◆ **Work item**
Write out, word for word, the line that contains "[Subscribe] (199, 2485)" and each line after it down to the last line of the data below. Include nothing more.

[Stored dataset items]
*-*-*

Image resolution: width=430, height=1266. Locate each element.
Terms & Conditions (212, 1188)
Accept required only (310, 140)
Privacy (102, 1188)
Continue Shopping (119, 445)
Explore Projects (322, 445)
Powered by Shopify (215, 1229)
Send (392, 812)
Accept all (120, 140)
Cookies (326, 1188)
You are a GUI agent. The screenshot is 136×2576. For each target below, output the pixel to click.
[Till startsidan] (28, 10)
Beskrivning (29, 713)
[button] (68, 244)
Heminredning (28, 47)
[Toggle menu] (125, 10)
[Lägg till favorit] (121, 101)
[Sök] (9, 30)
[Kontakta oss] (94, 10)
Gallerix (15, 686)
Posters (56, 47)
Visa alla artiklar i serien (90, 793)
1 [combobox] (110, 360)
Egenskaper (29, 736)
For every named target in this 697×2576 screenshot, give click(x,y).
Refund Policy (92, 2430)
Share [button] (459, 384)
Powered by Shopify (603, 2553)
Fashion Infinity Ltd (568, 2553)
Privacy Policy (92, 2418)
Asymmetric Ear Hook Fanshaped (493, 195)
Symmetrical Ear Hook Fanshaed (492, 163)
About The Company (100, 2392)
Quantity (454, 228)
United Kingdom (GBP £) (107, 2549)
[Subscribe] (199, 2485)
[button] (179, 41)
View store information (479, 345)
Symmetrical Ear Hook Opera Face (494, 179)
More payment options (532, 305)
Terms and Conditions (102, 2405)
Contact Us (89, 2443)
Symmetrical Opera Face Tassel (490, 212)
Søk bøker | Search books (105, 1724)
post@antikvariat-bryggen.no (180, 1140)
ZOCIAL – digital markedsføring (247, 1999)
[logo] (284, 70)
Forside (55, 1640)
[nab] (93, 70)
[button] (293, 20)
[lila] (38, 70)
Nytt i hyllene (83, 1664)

*-*-*

◆ **Solved exercise**
[Subscribe] (199, 2485)
[button] (179, 41)
View store information (479, 345)
Symmetrical Ear Hook Opera Face (494, 179)
More payment options (532, 305)
Terms and Conditions (102, 2405)
Contact Us (89, 2443)
Symmetrical Opera Face Tassel (490, 212)
Søk bøker | Search books (105, 1724)
post@antikvariat-bryggen.no (180, 1140)
ZOCIAL – digital markedsføring (247, 1999)
[logo] (284, 70)
Forside (55, 1640)
[nab] (93, 70)
[button] (293, 20)
[lila] (38, 70)
Nytt i hyllene (83, 1664)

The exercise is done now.